We stare at each other for what feels like forever. The moment feels suspended between us, stuck in time, and lost to the ethos of our shared past.
It’s not until his hands come up and he wipes my cheeks that I realize the tears I was trying to hold back are sliding down my face. His touch does something to me. It both makes me feel like I’m shrouded in darkness and lit up from the inside out.
Fletcher, the boy, was my first love. But the man in front of me? It feels like I don’t know him anymore, but at the same time our pasts are entwined, and he could never truly be a stranger to me.
There’s still something between us.
I wasn’t sure whether there would be or not, but I had no doubt I’d know the moment I came in contact with him again. Did I want there to just be our memories between us or was I hoping for more?
Now I know there is still so much more.
But what do we do about it?
“I’m sorry I didn’t come home, Fletch,” my words feel like broken glass scraping against my skin with how much they’re filled with my truth.
His eyes slide closed slowly, as if he’s being cut by the shards the same way I am.
“You have a son,” he grunts.
“I do,” I whisper.
“He’s gorgeous,” his voice is filled with pain, his face contorting in a way that makes my heart clench.
“You’re the only man I ever wanted to have kids with,” I admit and his eyes pop open. “I can’t even tell you how many times I’ve laid in bed at night wishing he were yours. You would have never left us, left him. You would have been there, loving us and soaking it all up. But that’s not what happened, and I can’t change it.” My shoulders slump. “I can’t change any of it.”
His strong arms wrap around me, and he hauls me against his chest. I know what I’ve just admitted is something I should be ashamed of, but it’s the damn truth. Why should I hide it? Why should I be ashamed of it?
Everything I just said out loud, giving voice to my deepest thoughts and feelings, is true. Fletcher would have pressed his lips against my growing belly and whispered all of his hopes and dreams against my skin. He would have held me when I was scared and worried about the kind of mother I was going to be. He would have stood by me during the sleepless nights and when I panicked at every sniffle.

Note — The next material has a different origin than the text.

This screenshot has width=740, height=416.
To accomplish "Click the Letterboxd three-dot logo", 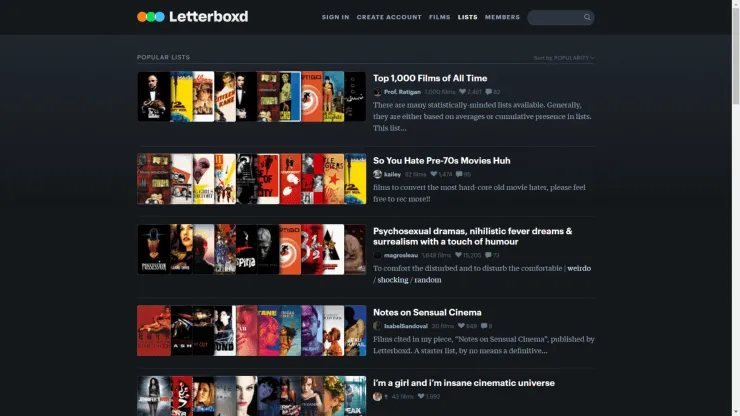I will 150,17.
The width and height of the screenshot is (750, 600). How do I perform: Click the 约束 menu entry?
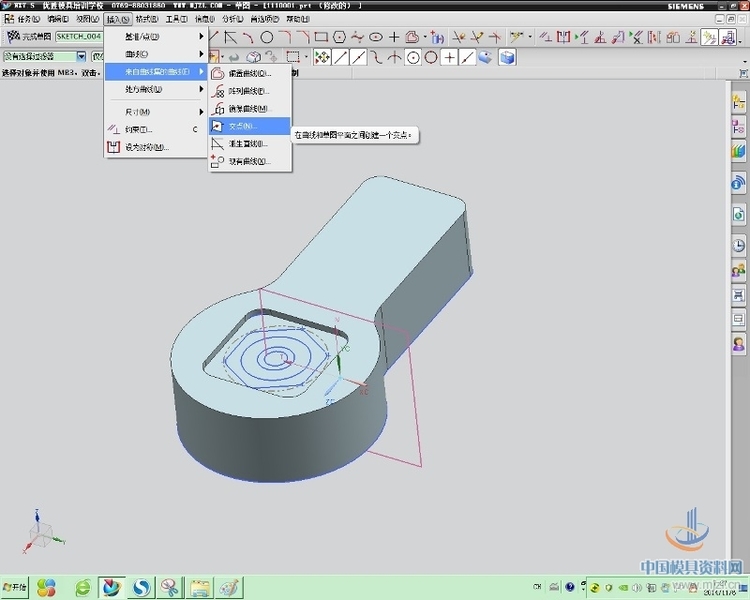click(140, 129)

He would have been my, our, rock.
But that’s not the way life played out for me and Macklin. I can wish it a million times, I can fantasize about it even more, but that doesn’t make it true.
“Eden,” he rasps as his fingers dive into my hair and tighten at the back of my head. “I wish he was mine too.”
He tilts my head up and we stare into each other’s eyes, and it feels like everything disappears.
The 13 years of time and distance.
The regrets of not being in each other’s lives.
The room around us.
The memories our past is shrouded in.